En campagne pour sa réélection, l’actuel premier ministre canadien Justin Trudeau a indiqué dans son nouveau programme vouloir taxer les géants du numérique s’il était réélu. L’imposition des GAFAM serait de 3% et entrerait en vigueur le 1er avril 2020. Un projet qui se ferait en parallèle des recommandations de l’OCDE, l’Organisation de coopération et de développement économiques, qui devrait elle aussi mettre en place très prochainement une taxation des GAFAM à l’échelle mondiale.
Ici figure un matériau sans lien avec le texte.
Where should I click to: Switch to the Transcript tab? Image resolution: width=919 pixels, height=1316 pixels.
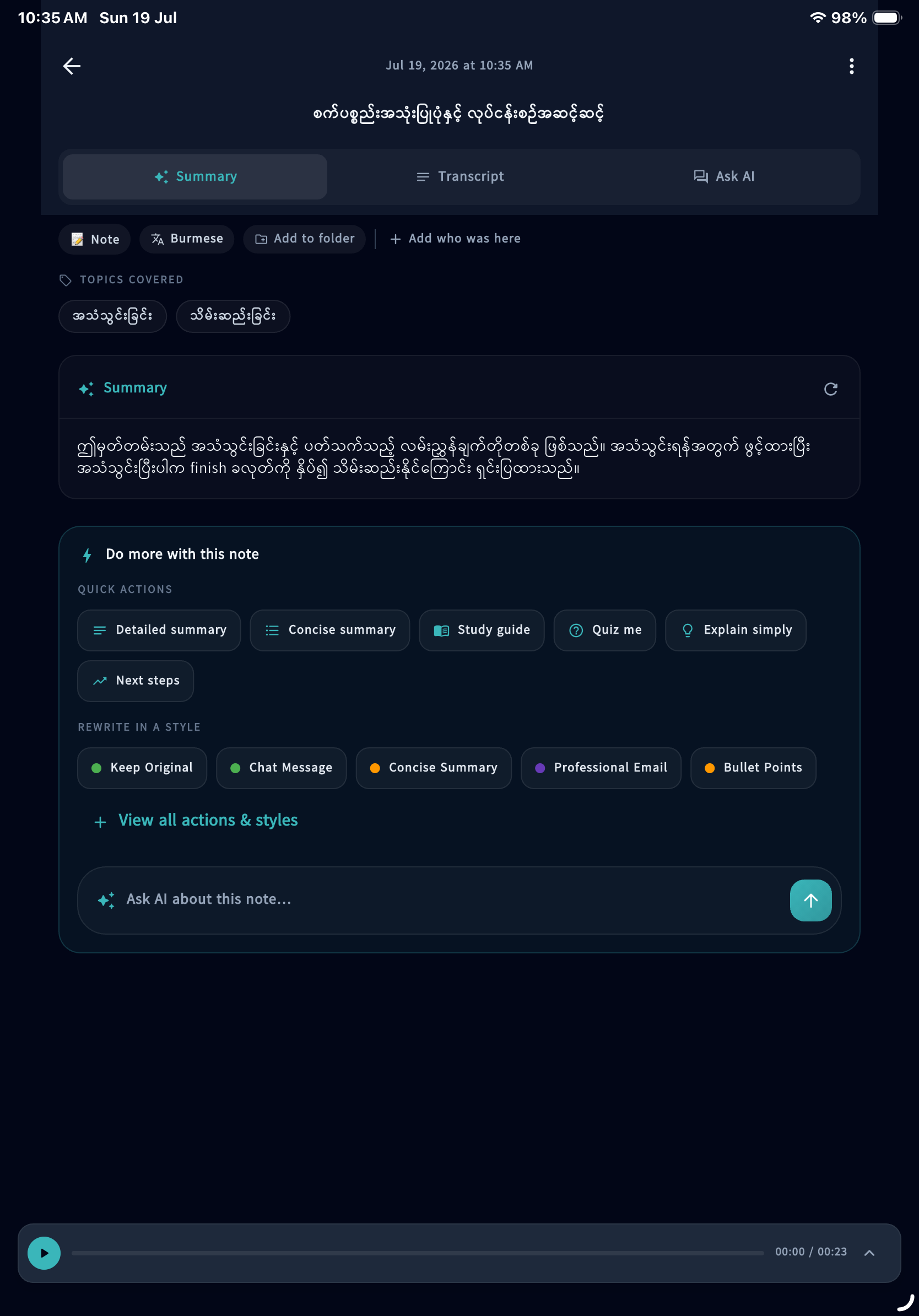460,176
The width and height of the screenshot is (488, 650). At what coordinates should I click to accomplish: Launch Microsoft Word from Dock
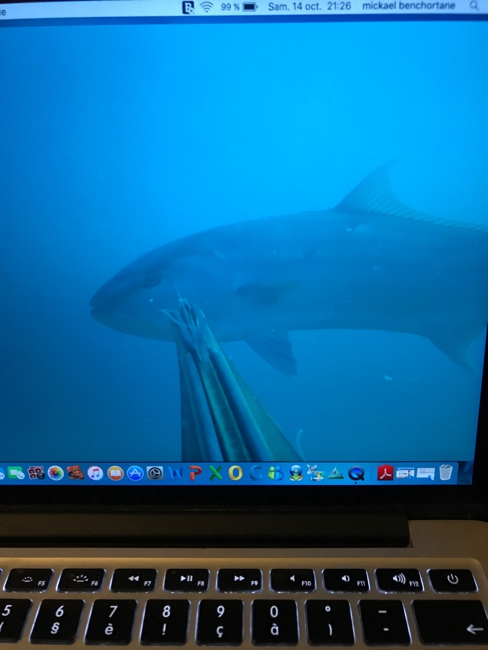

« Il nous faut veiller à ce que les entreprises canadiennes profitent d’avantages comparables à ceux des géants internationaux (…) Nous agirons pour mettre en œuvre les recommandations de l’OCDE afin que les firmes numériques internationales, dont les produits sont consommés au Canada, paient les mêmes taxes que les sociétés numériques canadiennes », peut-on lire dans le programme du parti de Justin Trudin.

Si le projet entre effectivement en vigueur, la taxe sur les GAFAM permettrait de rapporter 540 millions de dollars locaux à l’État canadien dès la première année. Sur une période de 4 ans, le Canada pourrait récupérer plus de 700 millions de dollars canadiens, soit entre 370 et 500 millions d’euros annuels, comme le précise Les Numériques qui partage l’information.

Une taxation internationale

À l’heure actuelle, les GAFAM jouissent d’une taxation favorable en Europe. Ils sont deux fois moins taxés que les entreprises d’autres secteurs, soit 9% au lieu de 23 %. Une situation à laquelle la Commission européenne voudrait remédier en proposant un projet de taxation européen. Mais, le projet a été suspendu, la Commission européenne préférait laisser la place à l’OCDE pour une taxation mondiale.

L’Organisation de coopération et de développement économiques doit normalement trouver un accord sur une taxe internationale à appliquer aux GAFAM dans les prochains mois. Mais certains pays sont réticents à la mise en place d’une telle taxe de peur de représailles américaines.